JollyHockeyGits · 02/12/2016 21:39

OP I don't have any new advice but just wanted to say you sound like you are doing AMAZINGLY. It's so, SO hard and you have other things to think about like DC1 and animals to boot. Whatever decision you make please don't feel guilty because you sound as thought you're doing every single thing in your power.

ALongTimeComing · 02/12/2016 21:49

OP you need proper professional support, not an arsey partner. The first days are so so tough and you need so much support, not doubting your abilities. Your baby wants you and bottles may be confusing her, she's very little to be trying both bottle and breast.

BertieBotts · 02/12/2016 22:02

Soft floppy boob is OK - they still make milk, they make milk all the time. When they are full up it means you've got a lot of excess milk building up. You don't need to wait for it to "refill" to have enough milk to feed her. She might be frustrated with the slower flow of on-demand milk rather than "full boob" excess milk. If you kind of squash your boob a bit as she's feeding, it will help to increase the flow which can encourage her to get latched on but it can be annoying for you to do this all the time, so try not to get into the habit of always doing it.

I echo others - sounds like you're expecting a LOT of yourself. I expect both you and DH are probably both utterly exhausted which is why you're sniping at each other? Is there anybody at all you could call in for help with your older child or the animals maybe? You know when everyone says "Let us know if there's anything we can do" - they do genuinely want to help I've found.

Flowers I hope things settle soon one way or another.

Mindtrope · 04/12/2016 07:31

Hi, I am a qualified breastfeeding counsellor with 16 years experience.
You should not be thinking about expressing/bottle feeding at this stage.
This will massively over complicate things and easily lead to problems.
It is very early days, your baby is still learning how to feed and your supply is establishing.

Switching between nipple and bottle this early often leads to sore cracked nipples. Your baby needs to spend a lot of time at the breast at this stage, including cluster feeding; this stimulates the nipple, which triggers the pituitary gland in the brain into producing oxytocin and prolactin, the hormones resonsible for milk production.
Prolactin levels are raised during the night, this is the most important time to feed, especially for anyone worried about supply. It's not a case of your breasts "filling up", most milk is made in "real time"

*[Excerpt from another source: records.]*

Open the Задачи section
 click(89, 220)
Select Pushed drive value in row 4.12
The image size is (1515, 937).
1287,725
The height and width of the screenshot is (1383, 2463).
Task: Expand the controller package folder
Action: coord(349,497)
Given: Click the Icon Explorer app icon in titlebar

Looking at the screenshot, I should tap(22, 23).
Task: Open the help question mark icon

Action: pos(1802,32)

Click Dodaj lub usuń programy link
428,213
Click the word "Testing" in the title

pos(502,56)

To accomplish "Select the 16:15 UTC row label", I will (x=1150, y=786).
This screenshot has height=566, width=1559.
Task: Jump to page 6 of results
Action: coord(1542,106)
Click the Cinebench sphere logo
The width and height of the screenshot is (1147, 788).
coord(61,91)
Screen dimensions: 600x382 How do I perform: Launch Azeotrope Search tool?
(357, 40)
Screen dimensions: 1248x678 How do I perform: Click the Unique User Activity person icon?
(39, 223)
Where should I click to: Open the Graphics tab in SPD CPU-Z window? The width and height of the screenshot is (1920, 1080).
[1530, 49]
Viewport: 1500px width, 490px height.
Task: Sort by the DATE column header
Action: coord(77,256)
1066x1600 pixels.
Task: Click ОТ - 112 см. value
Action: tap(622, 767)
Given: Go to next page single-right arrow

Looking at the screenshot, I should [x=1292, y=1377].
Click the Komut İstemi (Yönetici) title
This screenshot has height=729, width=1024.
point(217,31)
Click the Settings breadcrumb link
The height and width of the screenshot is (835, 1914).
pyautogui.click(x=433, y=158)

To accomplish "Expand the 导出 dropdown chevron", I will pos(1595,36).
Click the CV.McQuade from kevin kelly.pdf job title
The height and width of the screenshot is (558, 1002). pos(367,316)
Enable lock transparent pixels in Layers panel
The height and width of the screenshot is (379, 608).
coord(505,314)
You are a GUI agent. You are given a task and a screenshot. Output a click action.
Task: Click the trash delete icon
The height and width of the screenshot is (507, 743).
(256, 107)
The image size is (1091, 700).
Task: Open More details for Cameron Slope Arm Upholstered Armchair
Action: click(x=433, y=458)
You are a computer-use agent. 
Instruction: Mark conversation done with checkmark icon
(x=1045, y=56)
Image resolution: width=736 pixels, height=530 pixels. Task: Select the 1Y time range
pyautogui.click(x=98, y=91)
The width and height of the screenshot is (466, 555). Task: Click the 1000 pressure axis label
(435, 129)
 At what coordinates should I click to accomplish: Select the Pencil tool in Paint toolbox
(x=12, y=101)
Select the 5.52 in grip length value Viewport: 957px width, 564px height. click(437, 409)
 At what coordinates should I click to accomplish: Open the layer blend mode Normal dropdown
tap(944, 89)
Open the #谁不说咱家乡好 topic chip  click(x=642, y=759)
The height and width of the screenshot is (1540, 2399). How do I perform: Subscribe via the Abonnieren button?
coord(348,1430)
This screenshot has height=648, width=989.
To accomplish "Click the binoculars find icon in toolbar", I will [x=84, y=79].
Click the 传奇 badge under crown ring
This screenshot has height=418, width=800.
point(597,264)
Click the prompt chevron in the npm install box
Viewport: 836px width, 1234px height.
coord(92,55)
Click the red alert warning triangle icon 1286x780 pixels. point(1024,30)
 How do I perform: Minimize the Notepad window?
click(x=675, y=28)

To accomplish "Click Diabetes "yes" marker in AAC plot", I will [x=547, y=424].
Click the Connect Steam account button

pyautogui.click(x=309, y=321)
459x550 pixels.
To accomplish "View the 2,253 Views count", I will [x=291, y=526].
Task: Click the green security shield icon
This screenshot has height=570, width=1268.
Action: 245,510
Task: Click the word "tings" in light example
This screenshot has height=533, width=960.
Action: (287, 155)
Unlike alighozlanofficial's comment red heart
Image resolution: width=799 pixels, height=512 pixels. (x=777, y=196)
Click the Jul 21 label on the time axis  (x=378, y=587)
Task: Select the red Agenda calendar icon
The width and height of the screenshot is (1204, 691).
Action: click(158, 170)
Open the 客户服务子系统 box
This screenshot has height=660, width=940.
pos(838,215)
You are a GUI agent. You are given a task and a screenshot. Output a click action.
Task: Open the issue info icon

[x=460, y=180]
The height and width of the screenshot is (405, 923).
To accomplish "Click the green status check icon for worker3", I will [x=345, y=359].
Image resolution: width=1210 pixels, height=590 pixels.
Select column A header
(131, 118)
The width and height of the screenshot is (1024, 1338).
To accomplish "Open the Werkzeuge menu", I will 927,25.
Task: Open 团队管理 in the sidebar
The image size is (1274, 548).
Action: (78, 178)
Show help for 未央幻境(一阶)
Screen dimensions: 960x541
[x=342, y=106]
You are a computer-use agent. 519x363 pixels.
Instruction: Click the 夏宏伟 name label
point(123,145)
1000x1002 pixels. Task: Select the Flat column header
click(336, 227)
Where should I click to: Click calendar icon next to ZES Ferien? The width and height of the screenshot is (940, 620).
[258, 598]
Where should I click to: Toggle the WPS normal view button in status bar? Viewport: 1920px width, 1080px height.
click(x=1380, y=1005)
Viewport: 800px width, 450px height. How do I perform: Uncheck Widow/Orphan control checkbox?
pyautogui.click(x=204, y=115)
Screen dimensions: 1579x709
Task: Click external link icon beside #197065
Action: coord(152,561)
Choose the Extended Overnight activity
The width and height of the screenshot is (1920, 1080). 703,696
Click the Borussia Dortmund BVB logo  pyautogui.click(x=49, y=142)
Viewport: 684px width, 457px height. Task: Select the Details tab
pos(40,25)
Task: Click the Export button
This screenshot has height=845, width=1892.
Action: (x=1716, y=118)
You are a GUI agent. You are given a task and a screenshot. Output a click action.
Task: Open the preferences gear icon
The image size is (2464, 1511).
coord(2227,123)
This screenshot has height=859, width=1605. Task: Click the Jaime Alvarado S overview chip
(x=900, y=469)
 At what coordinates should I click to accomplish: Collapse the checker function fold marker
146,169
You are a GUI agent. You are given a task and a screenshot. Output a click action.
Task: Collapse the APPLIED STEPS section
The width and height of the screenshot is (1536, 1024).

My advice would be to ditch all bottles . go to bed with your baby for 24 hours and have a "babymoon".

Dozer · 04/12/2016 07:39

Can you seek specialist support from a lactation specialist in RL?

Feeding so early on can be hard, but does get much easier.

If you want to bf you still can: your H should support this, and help not push the bottle! Eg he could help with the horses temporarily, or you could take DD along.

Might be unrealistic at this stage to seek to have two breaks a day/night for horses and sleep.

I found cold (builders') tea bags amazing for cracked nipples. And painkillers!

Mindtrope · 04/12/2016 07:44

dozer - teabags do work for some but the best solution is to find the reason behind the cracked nipples in the first place.

Which in this case seems to be the OPs husband I'm afraid.

Dozer · 04/12/2016 07:52

With respect to your responsibilities for the horses, unless your H is always or almost always going to be there to care for DD while you attend to the horses it'd be better to persevere with BF as longer term it'll be much easier for you than faffing with bottles at the stables!